3. **Cartesian product structure** — Data variables are assumed to represent the Cartesian product of all coordinates. For coordinates `[lat(10), lon(10), time(7)]`, data variables must have shape `[10, 10, 7]`.
4. **Dimension ordering** — Coordinates are sorted alphabetically, and data variable dimensions are assumed to follow this same order.
```
# Zarr v3 structure
synthetic_v3.zarr/
├── zarr.json → group metadata
├── lat/zarr.json → array metadata (shape: [10])
├── lon/zarr.json → array metadata (shape: [10])
├── time/zarr.json → array metadata (shape: [7])
├── temperature/zarr.json → array metadata (shape: [10, 10, 7])
└── humidity/zarr.json → array metadata (shape: [10, 10, 7])
# Zarr v2 structure
synthetic_v2.zarr/
├── .zgroup → group metadata
├── .zattrs → group attributes
├── lat/.zarray → array metadata (shape: [10])

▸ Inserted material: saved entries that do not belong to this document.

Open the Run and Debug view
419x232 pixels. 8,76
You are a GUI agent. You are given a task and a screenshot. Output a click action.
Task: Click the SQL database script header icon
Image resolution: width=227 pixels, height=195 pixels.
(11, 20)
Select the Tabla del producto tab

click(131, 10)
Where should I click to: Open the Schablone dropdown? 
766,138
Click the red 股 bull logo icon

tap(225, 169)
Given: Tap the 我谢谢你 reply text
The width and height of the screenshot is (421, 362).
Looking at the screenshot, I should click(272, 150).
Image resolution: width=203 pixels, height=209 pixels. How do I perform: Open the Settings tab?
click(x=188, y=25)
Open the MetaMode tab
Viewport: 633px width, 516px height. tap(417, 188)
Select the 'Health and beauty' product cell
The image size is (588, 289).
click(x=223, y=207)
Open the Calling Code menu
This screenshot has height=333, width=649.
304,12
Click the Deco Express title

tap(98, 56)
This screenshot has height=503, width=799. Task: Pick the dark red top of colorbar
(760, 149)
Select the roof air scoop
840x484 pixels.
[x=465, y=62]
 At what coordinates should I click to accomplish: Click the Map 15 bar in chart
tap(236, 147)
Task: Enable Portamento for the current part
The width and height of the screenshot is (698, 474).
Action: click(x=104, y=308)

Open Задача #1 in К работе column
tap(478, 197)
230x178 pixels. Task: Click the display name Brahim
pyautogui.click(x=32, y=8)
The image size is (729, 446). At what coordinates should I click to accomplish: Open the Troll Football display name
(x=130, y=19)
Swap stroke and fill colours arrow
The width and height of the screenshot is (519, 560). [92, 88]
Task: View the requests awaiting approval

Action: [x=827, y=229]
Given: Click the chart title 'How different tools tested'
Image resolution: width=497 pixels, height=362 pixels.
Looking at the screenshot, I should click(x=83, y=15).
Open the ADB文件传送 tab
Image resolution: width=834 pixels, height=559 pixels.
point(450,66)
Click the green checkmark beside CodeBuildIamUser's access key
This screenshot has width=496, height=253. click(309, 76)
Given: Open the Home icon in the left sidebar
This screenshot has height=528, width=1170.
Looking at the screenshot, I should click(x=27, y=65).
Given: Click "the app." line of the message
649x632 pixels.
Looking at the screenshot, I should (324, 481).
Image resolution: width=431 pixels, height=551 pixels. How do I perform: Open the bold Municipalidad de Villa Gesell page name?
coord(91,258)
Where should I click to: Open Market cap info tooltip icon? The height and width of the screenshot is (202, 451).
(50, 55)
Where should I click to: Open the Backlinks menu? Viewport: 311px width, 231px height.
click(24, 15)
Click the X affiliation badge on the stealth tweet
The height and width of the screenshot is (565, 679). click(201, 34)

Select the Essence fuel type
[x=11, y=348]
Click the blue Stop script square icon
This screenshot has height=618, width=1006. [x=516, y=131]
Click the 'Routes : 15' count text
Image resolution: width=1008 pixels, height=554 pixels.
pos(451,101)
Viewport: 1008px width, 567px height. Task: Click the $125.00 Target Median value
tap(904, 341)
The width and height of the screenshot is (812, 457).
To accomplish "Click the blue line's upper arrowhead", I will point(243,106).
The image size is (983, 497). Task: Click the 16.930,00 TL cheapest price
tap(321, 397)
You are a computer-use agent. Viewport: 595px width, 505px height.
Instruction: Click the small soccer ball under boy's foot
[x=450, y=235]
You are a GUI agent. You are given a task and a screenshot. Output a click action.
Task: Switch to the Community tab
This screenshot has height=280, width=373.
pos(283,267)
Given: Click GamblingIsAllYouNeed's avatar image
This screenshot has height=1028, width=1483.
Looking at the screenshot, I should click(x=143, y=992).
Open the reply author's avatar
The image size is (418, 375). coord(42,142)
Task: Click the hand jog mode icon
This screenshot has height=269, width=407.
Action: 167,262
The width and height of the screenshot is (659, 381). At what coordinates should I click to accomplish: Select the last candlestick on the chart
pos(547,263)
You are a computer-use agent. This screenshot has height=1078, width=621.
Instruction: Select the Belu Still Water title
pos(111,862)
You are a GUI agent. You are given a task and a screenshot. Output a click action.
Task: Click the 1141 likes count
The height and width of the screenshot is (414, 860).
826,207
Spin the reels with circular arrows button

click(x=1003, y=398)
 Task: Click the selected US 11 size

├── lon/.zarray → array metadata (shape: [10])
├── time/.zarray → array metadata (shape: [7])
├── temperature/.zarray → array metadata (shape: [10, 10, 7])
└── humidity/.zarray → array metadata (shape: [10, 10, 7])
```
## Features
- **Zarr v2 and v3 support** via the [zarrs](https://crates.io/crates/zarrs) crate
- **Schema inference**: Automatically infers Arrow schema from Zarr metadata
- **Projection pushdown**: Only reads arrays that are needed for the query
- **Memory efficient coordinates**: Uses Arrow DictionaryArray for coordinate columns (~75% memory savings)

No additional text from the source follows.